Government’s licensing delay on one hand and its attempt to outflank the Aboriginal community on the other, have left Cowichan Tribes Chief William Seymour outraged.

“It seems as if they are delaying us so they can ensure their store opens in Cowichan,” Seymour said.

At issue is who gets to open a cannabis store at the busy Cowichan Commons shopping plaza across the highway from the province’s popular Forest Discovery Centre just north of Duncan.

Both Cowichan Tribes (through a partnership venture called Costa Canna) and the government’s cannabis branch have applied to the District of North Cowichan.

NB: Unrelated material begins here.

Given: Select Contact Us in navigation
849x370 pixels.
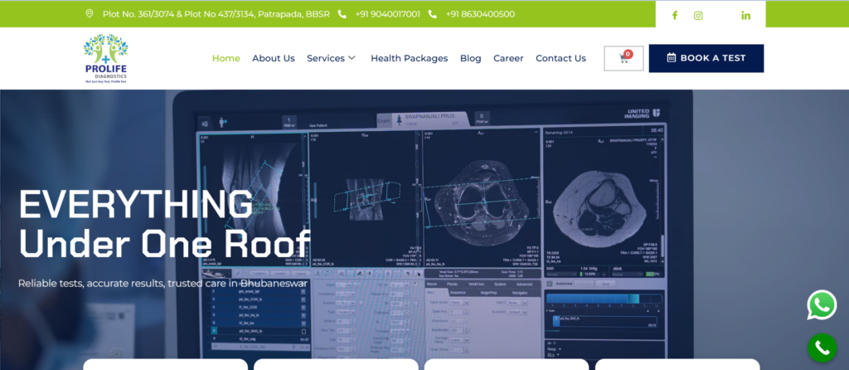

But without a security check and licence from the province, the district can’t hear Costa Canna’s application. The situation was inflamed further in April when the government’s cannabis branch wrote a letter to the district requesting it move on from the Cowichan Tribes and focus solely on its application because another arm of the same government had yet to approve Costa Canna’s application.

“There’s a real big benefit for the province not to provide us with the licence until they have secured the Commons, and a huge conflict of interest as far as Cowichan Tribes is concerned,” said Jodee Dick, land manager at the tribe.

Cowichan Valley MLA Sonia Furstenau said she’s tried unsuccessfully to get answers from Solicitor General Mike Farnworth’s office, which controls licences. “I was quite alarmed and frustrated to hear they were experiencing these delays,” she said.

“Cowichan Tribes have demonstrated that they are responsible, successful business people and I would very much like to see them successful with this venture.”

Seymour already has security clearance from the province because he oversees the Cowichan Tribes’s successful casino. The nation is also certified by the First Nations Financial Management Board, has its own financial administration law and is the owner, operator and landlord of several commercial ventures and a shopping plaza.

That’s not good enough, Solicitor General Mike Farnworth said in a June 7 letter.

“We are also concerned that exempting First Nations from security screening may increase their vulnerability to organized criminals seeking a path into the legal industry,” read his letter.

At one point, the government offered to directly screen Seymour within two and a half weeks if he put in a new application, said Dick. He did. Eight weeks later there’s still no response, she said.

Seymour said he’s particularly disappointed because the First Nation is voluntarily putting itself under provincial rules. Another Costa Canna store, in a tribe-owned shopping centre on reserve land, is ready and could be unilaterally opened by the First Nations government.

But Seymour said he wants to follow the provincial process, so that his nation can help other First Nations start up similar stores.

The Costa Canna cannabis stores would focus on health and wellness, with displays showing how legal marijuana can assist various ailments, said Dick. Because people in the community has suffered from addictions, Dick said there are also plans to include counselling services at the site.

“The revenue generated from this operation will go to support social programs and housing for Cowichan Tribes,” said Dick. “It will be a very big economic initiative for us and provide us for the money needed to have better programs for our community.”

Time is running out for the Cowichan Tribes proposal. North Cowichan council gave the government cannabis store approval last week to go to public hearing. Costa Canna would have to find an acceptable storefront in the Commons shopping centre, at least 300 metres away from the government site, and reapply soon with government approval to keep up, said Mayor Al Siebring.

Siebring said council is aware of the provincial delays.

“I think notionally council is aware of those issues and scratching our heads about it a little bit,” he said. Siebring said he’s heard other communities complain that the province is the inspector, licence issuer, supplier and wholesaler when it comes to private cannabis retailers.

Seymour said he’s met with Farnworth and Indigenous Relations Minister Scott Fraser to ask for nation-to-nation talks on the issue under the United Nations Declaration of the Rights of Indigenous Peoples. That has also been denied.